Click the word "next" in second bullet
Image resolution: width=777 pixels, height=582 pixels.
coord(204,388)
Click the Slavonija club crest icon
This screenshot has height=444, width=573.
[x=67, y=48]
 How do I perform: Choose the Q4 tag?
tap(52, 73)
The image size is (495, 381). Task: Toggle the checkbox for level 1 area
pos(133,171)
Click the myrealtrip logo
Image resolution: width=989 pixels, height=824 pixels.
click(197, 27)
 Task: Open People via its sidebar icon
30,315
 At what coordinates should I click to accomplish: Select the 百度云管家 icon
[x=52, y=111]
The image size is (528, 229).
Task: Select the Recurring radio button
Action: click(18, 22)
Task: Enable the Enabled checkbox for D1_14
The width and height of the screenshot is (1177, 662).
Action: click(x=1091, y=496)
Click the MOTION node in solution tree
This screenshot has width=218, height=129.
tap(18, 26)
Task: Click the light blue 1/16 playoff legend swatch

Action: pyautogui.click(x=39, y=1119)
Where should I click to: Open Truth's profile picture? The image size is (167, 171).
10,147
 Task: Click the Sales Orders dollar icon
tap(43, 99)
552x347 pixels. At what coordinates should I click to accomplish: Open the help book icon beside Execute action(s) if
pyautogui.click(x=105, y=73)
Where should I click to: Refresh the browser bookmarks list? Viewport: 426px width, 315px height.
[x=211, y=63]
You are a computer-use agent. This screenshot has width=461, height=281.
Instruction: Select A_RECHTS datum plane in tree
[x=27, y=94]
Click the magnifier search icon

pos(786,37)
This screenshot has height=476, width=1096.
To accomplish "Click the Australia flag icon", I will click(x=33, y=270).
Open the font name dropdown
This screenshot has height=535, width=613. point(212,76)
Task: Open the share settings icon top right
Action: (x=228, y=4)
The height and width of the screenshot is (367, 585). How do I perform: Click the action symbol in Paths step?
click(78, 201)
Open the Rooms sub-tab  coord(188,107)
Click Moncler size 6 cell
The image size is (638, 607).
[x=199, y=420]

→ **Task details**
The records above need copying again. Keep each word as it is.

→ **Solution to the exercise**
Click the word "next" in second bullet
Image resolution: width=777 pixels, height=582 pixels.
coord(204,388)
Click the Slavonija club crest icon
This screenshot has height=444, width=573.
[x=67, y=48]
 How do I perform: Choose the Q4 tag?
tap(52, 73)
The image size is (495, 381). Task: Toggle the checkbox for level 1 area
pos(133,171)
Click the myrealtrip logo
Image resolution: width=989 pixels, height=824 pixels.
click(197, 27)
 Task: Open People via its sidebar icon
30,315
 At what coordinates should I click to accomplish: Select the 百度云管家 icon
[x=52, y=111]
The image size is (528, 229).
Task: Select the Recurring radio button
Action: click(18, 22)
Task: Enable the Enabled checkbox for D1_14
The width and height of the screenshot is (1177, 662).
Action: click(x=1091, y=496)
Click the MOTION node in solution tree
This screenshot has width=218, height=129.
tap(18, 26)
Task: Click the light blue 1/16 playoff legend swatch

Action: pyautogui.click(x=39, y=1119)
Where should I click to: Open Truth's profile picture? The image size is (167, 171).
10,147
 Task: Click the Sales Orders dollar icon
tap(43, 99)
552x347 pixels. At what coordinates should I click to accomplish: Open the help book icon beside Execute action(s) if
pyautogui.click(x=105, y=73)
Where should I click to: Refresh the browser bookmarks list? Viewport: 426px width, 315px height.
[x=211, y=63]
You are a computer-use agent. This screenshot has width=461, height=281.
Instruction: Select A_RECHTS datum plane in tree
[x=27, y=94]
Click the magnifier search icon

pos(786,37)
This screenshot has height=476, width=1096.
To accomplish "Click the Australia flag icon", I will click(x=33, y=270).
Open the font name dropdown
This screenshot has height=535, width=613. point(212,76)
Task: Open the share settings icon top right
Action: (x=228, y=4)
The height and width of the screenshot is (367, 585). How do I perform: Click the action symbol in Paths step?
click(78, 201)
Open the Rooms sub-tab  coord(188,107)
Click Moncler size 6 cell
The image size is (638, 607).
[x=199, y=420]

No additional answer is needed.